• _About this exercise_:
Within the material below, transcribe exactly the lines from the one holding "Instruction: Click the share" through the one holding "Click the IME settings gear icon", keeping both ends and skipping the rest.

++++ Data shown

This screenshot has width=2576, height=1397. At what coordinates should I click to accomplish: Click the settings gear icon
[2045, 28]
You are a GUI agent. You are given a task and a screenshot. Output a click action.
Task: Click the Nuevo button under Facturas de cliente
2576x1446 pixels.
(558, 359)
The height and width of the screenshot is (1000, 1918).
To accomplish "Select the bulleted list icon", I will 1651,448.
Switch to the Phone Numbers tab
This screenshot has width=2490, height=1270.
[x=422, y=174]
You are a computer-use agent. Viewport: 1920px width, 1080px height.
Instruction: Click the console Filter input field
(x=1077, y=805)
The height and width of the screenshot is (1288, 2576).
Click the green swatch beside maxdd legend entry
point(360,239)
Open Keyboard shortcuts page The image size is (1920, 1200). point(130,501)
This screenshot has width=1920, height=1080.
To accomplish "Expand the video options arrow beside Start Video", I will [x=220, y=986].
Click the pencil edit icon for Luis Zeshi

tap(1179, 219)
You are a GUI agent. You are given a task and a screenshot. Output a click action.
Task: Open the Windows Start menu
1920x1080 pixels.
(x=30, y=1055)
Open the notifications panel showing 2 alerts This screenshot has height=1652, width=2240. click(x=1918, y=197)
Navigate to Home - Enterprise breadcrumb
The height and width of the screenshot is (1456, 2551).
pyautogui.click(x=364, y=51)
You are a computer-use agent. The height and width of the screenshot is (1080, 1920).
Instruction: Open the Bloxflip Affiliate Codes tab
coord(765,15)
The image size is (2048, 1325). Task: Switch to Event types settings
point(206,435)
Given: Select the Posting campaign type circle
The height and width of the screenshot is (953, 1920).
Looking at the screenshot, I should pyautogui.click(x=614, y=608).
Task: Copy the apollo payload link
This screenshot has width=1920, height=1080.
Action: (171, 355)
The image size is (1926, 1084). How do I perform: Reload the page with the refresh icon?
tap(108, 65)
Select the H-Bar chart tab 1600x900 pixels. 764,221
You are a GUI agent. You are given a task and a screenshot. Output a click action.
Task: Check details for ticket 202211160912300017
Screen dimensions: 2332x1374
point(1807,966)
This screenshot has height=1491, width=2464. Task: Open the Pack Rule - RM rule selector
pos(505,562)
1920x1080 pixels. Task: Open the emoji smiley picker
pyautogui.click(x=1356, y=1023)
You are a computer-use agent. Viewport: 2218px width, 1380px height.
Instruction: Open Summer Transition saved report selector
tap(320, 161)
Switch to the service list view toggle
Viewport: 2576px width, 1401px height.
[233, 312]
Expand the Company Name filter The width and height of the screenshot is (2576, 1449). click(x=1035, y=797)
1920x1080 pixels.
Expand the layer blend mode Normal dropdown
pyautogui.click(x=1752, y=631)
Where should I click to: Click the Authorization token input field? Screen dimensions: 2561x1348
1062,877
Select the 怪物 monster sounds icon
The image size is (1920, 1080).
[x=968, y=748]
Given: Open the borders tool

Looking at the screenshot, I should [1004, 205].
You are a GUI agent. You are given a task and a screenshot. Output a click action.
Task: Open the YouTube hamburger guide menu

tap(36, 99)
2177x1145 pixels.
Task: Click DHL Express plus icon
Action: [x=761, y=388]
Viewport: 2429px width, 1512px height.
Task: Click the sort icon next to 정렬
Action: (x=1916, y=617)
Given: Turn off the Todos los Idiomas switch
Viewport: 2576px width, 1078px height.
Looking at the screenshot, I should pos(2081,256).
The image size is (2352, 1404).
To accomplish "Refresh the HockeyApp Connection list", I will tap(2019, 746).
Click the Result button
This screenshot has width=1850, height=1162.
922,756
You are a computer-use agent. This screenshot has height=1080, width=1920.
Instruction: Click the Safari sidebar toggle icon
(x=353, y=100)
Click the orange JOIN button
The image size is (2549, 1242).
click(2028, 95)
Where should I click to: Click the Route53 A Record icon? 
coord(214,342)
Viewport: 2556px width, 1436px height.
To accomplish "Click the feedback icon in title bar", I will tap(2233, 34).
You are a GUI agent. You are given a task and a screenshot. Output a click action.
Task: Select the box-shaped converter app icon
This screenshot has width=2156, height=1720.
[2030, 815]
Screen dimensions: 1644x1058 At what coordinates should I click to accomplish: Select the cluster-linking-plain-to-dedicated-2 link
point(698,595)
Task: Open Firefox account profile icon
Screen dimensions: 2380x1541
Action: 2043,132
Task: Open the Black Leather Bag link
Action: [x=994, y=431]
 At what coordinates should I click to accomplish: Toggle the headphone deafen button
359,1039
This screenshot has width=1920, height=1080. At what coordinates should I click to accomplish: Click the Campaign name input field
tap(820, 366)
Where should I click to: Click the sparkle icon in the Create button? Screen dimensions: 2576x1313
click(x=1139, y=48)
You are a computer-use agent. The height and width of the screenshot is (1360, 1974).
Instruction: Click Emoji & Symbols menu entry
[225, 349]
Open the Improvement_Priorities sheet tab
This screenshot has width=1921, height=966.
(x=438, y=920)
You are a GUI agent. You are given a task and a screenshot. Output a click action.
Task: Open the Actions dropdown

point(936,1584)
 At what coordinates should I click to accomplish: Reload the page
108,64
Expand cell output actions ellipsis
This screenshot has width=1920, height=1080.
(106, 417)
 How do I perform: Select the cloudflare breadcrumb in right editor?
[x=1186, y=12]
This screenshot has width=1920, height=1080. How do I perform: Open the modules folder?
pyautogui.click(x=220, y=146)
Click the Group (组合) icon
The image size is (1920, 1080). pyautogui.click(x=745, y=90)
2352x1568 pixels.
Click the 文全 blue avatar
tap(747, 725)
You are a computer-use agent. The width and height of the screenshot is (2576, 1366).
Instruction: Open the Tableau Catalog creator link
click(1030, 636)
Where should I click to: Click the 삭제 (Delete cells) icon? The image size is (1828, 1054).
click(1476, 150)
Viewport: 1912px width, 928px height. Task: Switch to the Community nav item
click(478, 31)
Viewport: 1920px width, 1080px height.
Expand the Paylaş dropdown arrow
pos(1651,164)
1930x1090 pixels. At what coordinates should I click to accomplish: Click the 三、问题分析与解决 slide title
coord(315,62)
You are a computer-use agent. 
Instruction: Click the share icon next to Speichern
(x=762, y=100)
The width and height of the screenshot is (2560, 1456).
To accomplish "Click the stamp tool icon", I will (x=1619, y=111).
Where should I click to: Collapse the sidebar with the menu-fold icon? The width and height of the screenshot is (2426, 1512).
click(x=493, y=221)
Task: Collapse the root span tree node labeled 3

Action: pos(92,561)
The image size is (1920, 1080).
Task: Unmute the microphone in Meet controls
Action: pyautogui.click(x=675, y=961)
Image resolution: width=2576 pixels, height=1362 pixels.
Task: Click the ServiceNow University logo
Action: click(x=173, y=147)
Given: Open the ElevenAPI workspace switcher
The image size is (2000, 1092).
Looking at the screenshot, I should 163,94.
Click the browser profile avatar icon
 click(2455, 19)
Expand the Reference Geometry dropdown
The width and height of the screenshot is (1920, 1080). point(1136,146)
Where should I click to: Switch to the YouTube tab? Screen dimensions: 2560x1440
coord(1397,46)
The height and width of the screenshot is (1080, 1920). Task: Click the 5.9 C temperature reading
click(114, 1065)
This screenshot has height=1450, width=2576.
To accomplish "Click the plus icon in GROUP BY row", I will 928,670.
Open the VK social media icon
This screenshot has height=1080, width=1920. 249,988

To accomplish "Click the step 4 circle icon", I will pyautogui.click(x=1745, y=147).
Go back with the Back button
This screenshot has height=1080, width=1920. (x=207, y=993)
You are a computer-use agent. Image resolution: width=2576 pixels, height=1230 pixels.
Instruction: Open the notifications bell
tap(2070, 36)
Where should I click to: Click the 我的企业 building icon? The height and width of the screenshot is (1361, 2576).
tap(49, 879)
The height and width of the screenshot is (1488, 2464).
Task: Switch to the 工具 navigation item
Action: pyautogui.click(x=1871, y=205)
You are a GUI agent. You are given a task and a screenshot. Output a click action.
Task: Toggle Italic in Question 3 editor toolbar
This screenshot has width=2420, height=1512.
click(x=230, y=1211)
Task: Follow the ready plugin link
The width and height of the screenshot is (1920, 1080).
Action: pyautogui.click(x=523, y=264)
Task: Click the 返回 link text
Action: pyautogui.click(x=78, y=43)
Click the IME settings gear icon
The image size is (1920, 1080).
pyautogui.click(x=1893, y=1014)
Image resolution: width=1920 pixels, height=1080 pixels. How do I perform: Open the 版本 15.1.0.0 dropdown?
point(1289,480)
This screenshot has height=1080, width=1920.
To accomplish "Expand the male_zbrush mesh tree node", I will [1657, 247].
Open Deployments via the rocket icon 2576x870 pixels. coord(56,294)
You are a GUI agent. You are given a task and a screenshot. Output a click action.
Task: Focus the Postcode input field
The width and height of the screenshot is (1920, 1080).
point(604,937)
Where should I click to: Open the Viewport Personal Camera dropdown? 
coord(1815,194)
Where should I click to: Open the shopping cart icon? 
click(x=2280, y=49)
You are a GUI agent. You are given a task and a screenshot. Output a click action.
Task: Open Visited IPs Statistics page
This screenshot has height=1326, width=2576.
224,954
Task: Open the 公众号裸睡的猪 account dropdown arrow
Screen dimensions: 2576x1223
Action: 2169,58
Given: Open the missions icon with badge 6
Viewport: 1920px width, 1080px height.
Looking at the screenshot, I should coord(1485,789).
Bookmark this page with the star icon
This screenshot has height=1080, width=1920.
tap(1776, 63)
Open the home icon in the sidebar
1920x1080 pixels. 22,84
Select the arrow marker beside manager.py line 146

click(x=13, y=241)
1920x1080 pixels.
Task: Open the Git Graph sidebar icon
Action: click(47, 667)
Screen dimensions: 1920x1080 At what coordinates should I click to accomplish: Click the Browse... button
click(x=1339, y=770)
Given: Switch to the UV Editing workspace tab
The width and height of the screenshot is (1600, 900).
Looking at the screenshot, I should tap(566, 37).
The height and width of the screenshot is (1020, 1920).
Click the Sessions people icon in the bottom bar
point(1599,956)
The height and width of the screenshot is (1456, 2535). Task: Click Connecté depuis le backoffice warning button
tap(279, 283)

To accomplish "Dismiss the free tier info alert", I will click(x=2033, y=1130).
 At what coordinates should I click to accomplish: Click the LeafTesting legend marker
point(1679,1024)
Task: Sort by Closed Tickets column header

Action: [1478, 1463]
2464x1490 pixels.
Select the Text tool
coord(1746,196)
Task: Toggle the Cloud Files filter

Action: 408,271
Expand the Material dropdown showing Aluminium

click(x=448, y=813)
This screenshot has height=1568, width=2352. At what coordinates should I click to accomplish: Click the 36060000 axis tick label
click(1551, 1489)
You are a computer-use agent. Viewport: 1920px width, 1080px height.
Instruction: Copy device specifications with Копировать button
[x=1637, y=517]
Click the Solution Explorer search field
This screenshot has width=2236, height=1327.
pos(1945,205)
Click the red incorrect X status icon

++++++++

• _Output for this exercise_:
Instruction: Click the share icon next to Speichern
(x=762, y=100)
The width and height of the screenshot is (2560, 1456).
To accomplish "Click the stamp tool icon", I will (x=1619, y=111).
Where should I click to: Collapse the sidebar with the menu-fold icon? The width and height of the screenshot is (2426, 1512).
click(x=493, y=221)
Task: Collapse the root span tree node labeled 3

Action: pos(92,561)
The image size is (1920, 1080).
Task: Unmute the microphone in Meet controls
Action: pyautogui.click(x=675, y=961)
Image resolution: width=2576 pixels, height=1362 pixels.
Task: Click the ServiceNow University logo
Action: click(x=173, y=147)
Given: Open the ElevenAPI workspace switcher
The image size is (2000, 1092).
Looking at the screenshot, I should 163,94.
Click the browser profile avatar icon
 click(2455, 19)
Expand the Reference Geometry dropdown
The width and height of the screenshot is (1920, 1080). point(1136,146)
Where should I click to: Switch to the YouTube tab? Screen dimensions: 2560x1440
coord(1397,46)
The height and width of the screenshot is (1080, 1920). Task: Click the 5.9 C temperature reading
click(114, 1065)
This screenshot has height=1450, width=2576.
To accomplish "Click the plus icon in GROUP BY row", I will 928,670.
Open the VK social media icon
This screenshot has height=1080, width=1920. 249,988

To accomplish "Click the step 4 circle icon", I will pyautogui.click(x=1745, y=147).
Go back with the Back button
This screenshot has height=1080, width=1920. (x=207, y=993)
You are a computer-use agent. Image resolution: width=2576 pixels, height=1230 pixels.
Instruction: Open the notifications bell
tap(2070, 36)
Where should I click to: Click the 我的企业 building icon? The height and width of the screenshot is (1361, 2576).
tap(49, 879)
The height and width of the screenshot is (1488, 2464).
Task: Switch to the 工具 navigation item
Action: pyautogui.click(x=1871, y=205)
You are a GUI agent. You are given a task and a screenshot. Output a click action.
Task: Toggle Italic in Question 3 editor toolbar
This screenshot has width=2420, height=1512.
click(x=230, y=1211)
Task: Follow the ready plugin link
The width and height of the screenshot is (1920, 1080).
Action: pyautogui.click(x=523, y=264)
Task: Click the 返回 link text
Action: pyautogui.click(x=78, y=43)
Click the IME settings gear icon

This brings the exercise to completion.